[Collected data]
___

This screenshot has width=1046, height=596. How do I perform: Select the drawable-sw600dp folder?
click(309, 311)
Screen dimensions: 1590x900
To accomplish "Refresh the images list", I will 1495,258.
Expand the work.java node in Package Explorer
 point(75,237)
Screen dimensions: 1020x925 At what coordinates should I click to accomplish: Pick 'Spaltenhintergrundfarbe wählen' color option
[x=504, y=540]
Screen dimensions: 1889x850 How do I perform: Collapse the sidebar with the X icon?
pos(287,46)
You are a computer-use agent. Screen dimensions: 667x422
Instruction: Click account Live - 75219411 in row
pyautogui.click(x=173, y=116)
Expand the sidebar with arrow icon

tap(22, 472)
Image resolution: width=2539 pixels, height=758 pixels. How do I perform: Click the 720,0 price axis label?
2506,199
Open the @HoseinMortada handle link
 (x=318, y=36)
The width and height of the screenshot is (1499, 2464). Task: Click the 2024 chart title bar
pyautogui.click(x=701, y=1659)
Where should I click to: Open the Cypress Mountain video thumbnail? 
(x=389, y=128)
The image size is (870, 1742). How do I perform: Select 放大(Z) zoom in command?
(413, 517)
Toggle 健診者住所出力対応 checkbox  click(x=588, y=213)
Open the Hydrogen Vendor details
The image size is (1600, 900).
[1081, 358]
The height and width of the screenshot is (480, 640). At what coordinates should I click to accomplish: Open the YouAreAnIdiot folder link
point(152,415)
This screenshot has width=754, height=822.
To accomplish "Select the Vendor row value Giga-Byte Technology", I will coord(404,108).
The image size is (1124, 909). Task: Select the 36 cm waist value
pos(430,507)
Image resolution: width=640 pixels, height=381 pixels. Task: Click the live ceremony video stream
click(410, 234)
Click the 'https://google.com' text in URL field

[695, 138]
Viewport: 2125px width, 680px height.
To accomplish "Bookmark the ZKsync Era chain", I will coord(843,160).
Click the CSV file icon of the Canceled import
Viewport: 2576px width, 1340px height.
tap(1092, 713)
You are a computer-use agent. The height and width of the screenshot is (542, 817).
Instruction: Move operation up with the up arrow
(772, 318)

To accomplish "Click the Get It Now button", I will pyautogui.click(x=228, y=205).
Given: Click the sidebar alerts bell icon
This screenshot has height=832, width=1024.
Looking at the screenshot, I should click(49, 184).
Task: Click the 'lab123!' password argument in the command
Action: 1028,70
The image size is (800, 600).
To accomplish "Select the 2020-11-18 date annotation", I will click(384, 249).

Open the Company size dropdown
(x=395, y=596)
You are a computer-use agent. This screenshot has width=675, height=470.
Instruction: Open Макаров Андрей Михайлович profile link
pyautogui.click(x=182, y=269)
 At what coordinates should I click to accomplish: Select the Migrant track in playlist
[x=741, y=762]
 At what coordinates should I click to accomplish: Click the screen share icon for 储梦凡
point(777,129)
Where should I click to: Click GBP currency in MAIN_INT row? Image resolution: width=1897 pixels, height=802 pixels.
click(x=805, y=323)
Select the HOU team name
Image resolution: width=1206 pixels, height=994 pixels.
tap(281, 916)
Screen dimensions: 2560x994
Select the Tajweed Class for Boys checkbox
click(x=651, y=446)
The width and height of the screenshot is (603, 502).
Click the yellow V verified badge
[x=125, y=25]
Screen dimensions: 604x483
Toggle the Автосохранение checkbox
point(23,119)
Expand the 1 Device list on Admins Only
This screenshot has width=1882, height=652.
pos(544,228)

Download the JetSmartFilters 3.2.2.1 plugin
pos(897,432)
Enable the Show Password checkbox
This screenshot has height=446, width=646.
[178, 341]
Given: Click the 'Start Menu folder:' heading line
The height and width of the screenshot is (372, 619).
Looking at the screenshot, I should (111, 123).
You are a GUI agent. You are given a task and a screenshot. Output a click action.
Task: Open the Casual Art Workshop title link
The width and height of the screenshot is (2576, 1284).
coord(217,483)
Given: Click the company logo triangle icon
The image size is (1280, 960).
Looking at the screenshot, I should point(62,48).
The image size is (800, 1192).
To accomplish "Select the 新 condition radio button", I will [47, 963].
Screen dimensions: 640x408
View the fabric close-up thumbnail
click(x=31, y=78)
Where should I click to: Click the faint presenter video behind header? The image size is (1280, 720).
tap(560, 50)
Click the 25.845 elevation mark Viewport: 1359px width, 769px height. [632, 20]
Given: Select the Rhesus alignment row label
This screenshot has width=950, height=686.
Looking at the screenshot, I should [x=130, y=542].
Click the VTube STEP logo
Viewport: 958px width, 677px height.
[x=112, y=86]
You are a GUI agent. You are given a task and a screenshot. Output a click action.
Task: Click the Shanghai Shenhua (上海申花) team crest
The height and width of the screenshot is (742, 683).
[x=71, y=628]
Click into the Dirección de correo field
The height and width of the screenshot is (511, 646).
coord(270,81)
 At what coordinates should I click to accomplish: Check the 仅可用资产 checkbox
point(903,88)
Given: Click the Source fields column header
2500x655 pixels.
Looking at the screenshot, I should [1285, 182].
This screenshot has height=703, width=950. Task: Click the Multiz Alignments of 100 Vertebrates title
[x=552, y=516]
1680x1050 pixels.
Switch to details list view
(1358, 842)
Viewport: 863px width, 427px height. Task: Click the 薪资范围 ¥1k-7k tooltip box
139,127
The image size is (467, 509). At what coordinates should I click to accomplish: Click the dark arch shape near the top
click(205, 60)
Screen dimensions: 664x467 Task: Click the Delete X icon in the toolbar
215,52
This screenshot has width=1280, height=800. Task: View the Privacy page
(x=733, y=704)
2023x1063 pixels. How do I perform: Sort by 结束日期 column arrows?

___

■ REQUIRED WORK ■
Copy out all the lines of the records that include "button".

■ ANSWER FOR THE TASK ■
To accomplish "Click the Get It Now button", I will pyautogui.click(x=228, y=205).
To accomplish "Select the 新 condition radio button", I will [47, 963].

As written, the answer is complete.